Collected data entries:
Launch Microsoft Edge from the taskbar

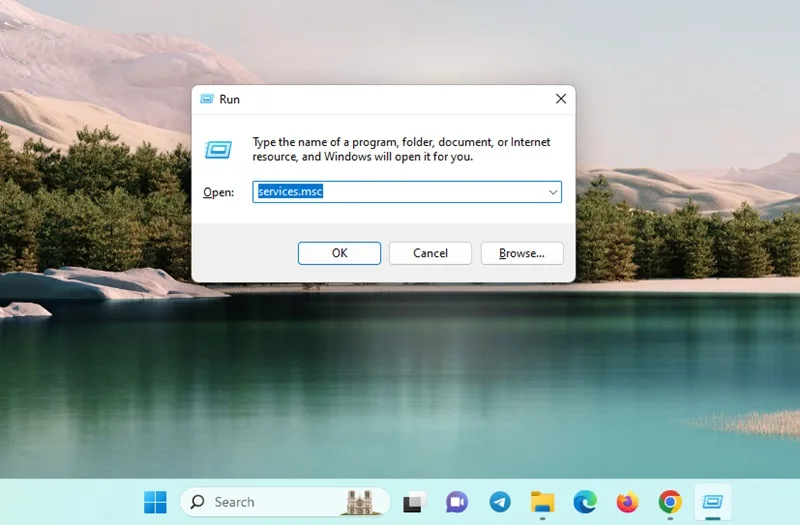coord(585,502)
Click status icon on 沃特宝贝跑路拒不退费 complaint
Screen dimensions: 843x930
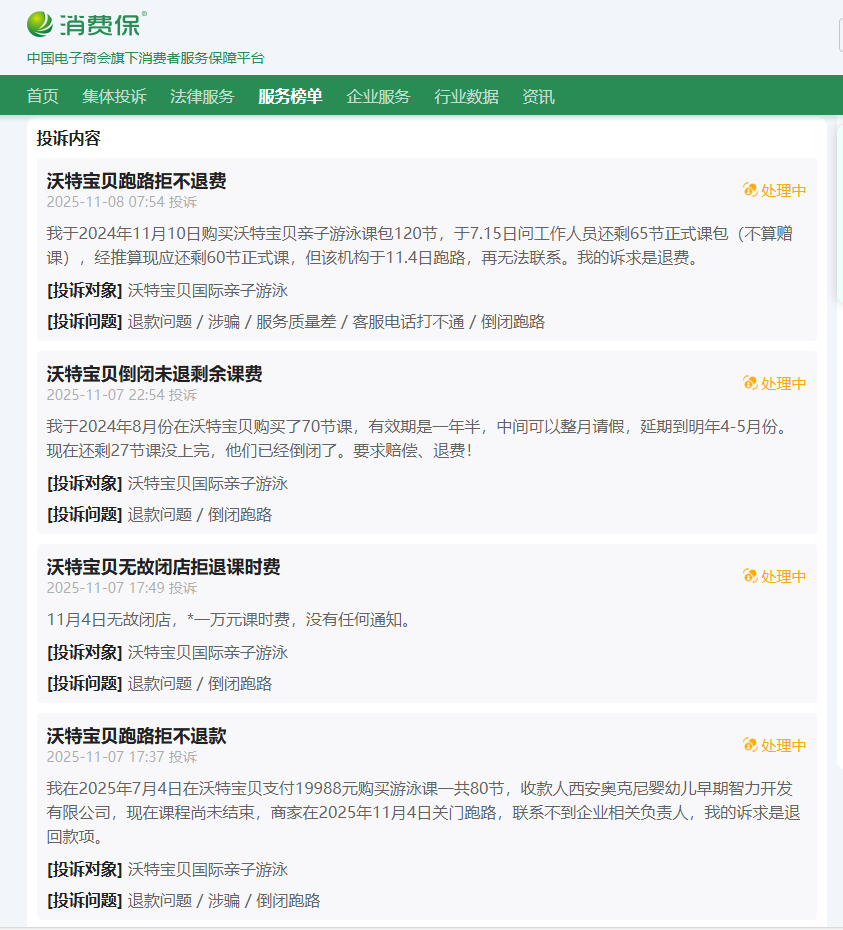[x=750, y=190]
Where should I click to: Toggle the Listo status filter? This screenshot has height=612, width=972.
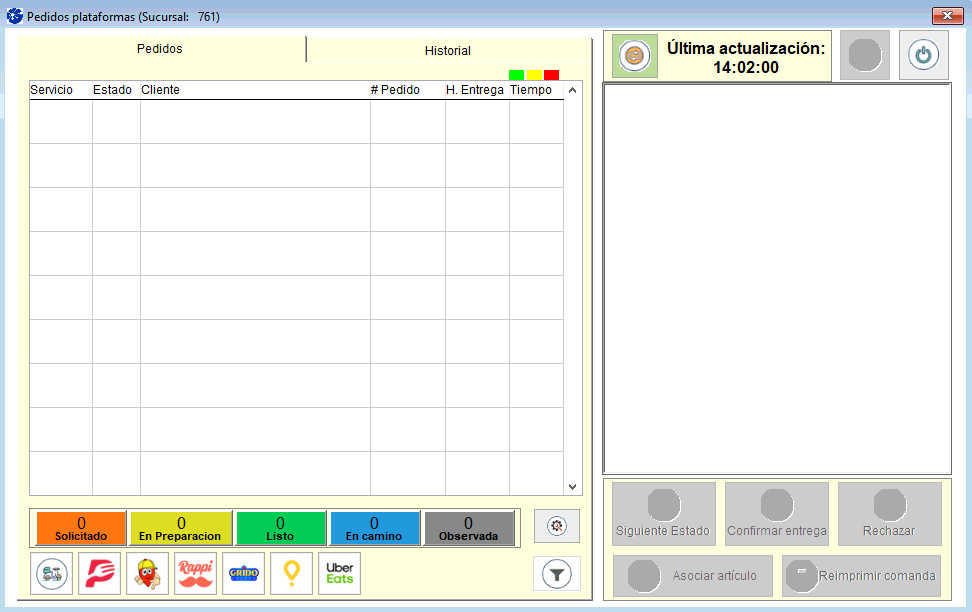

# The problem
Lines, not occurrences, are what count: report how many lines of the records above include the word "status", and nothing else.

# Result
2